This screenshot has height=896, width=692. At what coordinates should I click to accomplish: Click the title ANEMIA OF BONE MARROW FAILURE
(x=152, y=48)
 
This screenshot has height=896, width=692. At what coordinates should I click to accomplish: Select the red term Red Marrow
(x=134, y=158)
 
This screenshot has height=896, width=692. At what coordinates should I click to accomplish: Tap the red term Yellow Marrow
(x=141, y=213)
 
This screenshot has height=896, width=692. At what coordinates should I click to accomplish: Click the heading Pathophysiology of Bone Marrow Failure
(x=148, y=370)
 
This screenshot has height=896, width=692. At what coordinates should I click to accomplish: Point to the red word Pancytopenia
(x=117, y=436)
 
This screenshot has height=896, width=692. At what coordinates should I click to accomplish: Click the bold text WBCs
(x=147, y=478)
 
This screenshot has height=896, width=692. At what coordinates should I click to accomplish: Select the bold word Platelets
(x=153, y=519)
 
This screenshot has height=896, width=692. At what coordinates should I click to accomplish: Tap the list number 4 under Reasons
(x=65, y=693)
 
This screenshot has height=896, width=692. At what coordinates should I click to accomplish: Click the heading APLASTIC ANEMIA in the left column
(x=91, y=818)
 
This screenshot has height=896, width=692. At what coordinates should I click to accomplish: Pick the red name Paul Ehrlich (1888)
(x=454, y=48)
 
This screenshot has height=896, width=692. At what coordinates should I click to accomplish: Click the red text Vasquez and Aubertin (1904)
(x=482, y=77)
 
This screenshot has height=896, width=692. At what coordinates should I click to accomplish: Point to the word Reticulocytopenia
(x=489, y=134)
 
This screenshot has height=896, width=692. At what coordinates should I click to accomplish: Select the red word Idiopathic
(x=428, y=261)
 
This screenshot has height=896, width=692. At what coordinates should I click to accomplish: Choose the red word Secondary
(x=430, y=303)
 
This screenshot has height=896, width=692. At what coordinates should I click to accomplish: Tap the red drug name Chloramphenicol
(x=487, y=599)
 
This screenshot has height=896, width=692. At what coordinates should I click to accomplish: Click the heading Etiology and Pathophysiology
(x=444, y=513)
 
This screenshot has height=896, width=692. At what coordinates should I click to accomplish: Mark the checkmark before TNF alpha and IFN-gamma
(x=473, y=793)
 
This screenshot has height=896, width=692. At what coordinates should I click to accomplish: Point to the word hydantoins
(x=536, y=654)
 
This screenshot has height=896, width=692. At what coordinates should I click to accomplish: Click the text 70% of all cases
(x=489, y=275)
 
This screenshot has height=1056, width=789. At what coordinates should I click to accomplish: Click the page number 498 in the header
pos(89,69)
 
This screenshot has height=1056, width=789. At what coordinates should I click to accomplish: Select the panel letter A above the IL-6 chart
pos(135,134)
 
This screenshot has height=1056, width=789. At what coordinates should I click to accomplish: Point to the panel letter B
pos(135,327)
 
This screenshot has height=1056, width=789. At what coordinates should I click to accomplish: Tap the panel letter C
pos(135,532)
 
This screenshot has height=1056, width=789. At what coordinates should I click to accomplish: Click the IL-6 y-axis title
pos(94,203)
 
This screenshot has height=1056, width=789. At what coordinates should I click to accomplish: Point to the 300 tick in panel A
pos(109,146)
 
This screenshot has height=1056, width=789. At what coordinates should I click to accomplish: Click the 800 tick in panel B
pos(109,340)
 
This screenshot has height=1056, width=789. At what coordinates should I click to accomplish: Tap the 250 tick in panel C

····················

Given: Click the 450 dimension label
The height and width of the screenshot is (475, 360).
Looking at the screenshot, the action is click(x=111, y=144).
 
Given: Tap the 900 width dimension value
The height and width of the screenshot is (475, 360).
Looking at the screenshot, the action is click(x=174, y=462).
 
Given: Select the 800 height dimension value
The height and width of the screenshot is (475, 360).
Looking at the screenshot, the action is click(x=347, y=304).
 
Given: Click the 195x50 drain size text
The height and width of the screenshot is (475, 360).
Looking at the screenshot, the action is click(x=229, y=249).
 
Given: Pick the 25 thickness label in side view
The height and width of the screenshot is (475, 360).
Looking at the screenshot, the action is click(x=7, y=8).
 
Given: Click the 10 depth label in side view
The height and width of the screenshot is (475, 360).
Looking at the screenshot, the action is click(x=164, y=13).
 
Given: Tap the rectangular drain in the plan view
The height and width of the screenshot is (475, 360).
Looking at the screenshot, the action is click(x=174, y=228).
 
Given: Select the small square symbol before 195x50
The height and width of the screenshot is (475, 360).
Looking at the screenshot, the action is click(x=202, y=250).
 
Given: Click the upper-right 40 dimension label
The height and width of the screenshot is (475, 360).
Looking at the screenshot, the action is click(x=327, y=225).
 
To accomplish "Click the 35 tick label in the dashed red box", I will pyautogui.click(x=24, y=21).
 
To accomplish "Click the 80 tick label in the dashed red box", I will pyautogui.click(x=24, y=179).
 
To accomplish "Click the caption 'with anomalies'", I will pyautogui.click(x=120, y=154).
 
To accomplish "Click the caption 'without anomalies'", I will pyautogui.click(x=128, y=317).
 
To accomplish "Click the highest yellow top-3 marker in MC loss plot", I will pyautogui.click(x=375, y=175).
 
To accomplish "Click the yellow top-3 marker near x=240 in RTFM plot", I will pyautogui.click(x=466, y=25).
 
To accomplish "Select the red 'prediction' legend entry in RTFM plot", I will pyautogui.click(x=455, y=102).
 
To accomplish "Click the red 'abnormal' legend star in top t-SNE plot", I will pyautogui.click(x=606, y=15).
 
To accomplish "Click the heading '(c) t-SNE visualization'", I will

····················

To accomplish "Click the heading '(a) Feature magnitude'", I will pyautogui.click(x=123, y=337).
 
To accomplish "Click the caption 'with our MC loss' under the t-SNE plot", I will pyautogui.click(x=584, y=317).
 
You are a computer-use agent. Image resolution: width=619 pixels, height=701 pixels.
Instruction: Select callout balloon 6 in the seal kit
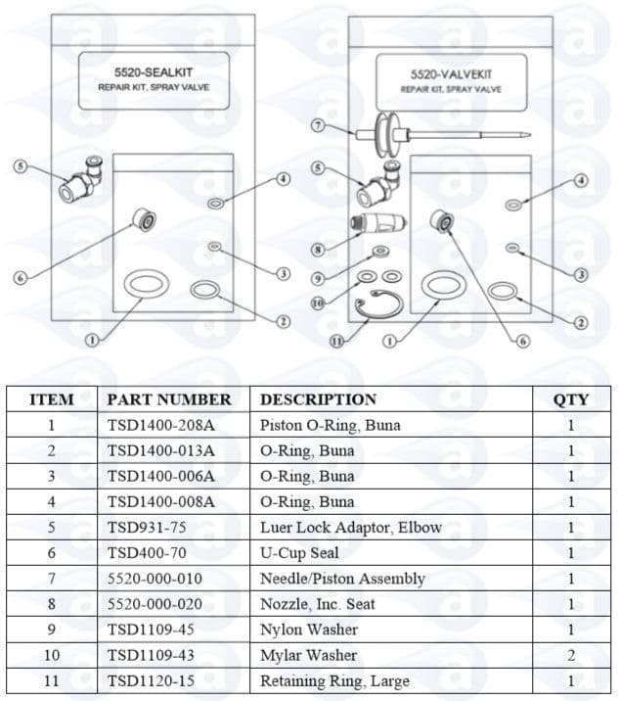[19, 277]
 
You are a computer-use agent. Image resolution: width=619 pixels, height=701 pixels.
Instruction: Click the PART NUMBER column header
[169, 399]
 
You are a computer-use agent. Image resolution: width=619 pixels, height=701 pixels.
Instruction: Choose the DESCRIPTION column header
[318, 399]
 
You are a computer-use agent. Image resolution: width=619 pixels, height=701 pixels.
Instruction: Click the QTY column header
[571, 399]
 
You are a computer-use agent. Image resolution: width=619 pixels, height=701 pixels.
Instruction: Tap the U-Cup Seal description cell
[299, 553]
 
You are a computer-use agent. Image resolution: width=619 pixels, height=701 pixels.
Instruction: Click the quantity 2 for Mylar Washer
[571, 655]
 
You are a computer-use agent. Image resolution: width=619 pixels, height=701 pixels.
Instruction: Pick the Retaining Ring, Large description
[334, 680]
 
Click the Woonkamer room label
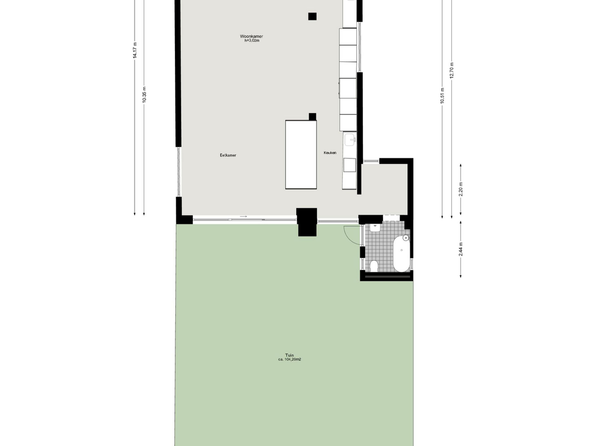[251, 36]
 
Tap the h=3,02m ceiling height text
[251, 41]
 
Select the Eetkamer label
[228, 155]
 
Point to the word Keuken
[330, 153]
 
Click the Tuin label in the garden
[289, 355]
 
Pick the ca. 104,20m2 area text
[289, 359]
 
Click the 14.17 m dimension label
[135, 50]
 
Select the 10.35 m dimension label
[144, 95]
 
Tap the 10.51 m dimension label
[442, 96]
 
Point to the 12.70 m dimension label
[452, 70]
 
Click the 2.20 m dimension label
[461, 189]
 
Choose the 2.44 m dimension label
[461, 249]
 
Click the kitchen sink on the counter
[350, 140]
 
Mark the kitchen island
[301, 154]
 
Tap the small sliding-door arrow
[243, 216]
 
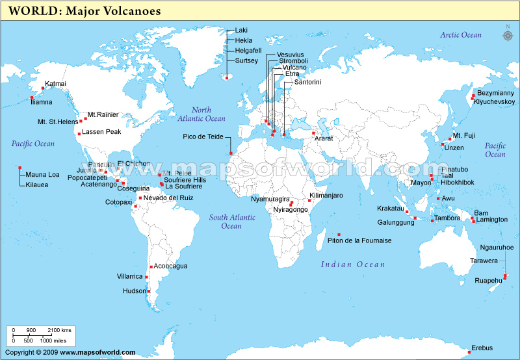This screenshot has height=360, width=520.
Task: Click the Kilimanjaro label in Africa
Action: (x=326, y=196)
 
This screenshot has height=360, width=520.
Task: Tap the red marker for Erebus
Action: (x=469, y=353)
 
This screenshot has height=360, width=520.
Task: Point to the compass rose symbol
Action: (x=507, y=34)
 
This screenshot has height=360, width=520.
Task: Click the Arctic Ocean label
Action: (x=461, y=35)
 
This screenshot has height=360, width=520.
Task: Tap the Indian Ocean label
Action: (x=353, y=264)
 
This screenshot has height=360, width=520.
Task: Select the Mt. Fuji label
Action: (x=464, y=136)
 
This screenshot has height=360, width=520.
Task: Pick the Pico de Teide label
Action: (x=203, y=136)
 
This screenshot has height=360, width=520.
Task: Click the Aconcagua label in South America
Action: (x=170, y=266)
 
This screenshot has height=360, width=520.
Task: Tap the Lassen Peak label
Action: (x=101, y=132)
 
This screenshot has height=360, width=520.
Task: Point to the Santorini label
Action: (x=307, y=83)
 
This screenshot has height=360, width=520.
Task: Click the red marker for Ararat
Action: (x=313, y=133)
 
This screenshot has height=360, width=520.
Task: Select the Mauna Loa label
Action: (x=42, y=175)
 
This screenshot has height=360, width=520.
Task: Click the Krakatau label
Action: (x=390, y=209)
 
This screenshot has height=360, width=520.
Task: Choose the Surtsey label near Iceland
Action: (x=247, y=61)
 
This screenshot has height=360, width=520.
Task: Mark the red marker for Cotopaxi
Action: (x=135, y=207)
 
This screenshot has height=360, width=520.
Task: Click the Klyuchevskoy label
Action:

····················

Work required:
Copy the data above without changes, beginning at the line containing "the IL-6 chart" and ending after the line containing "pos(109,146)".

Reply:
This screenshot has height=1056, width=789. At what coordinates should I click to accomplish: Select the panel letter A above the IL-6 chart
pos(135,134)
 
This screenshot has height=1056, width=789. At what coordinates should I click to accomplish: Point to the panel letter B
pos(135,327)
 
This screenshot has height=1056, width=789. At what coordinates should I click to accomplish: Tap the panel letter C
pos(135,532)
 
This screenshot has height=1056, width=789. At what coordinates should I click to accomplish: Click the IL-6 y-axis title
pos(94,203)
 
This screenshot has height=1056, width=789. At what coordinates should I click to accomplish: Point to the 300 tick in panel A
pos(109,146)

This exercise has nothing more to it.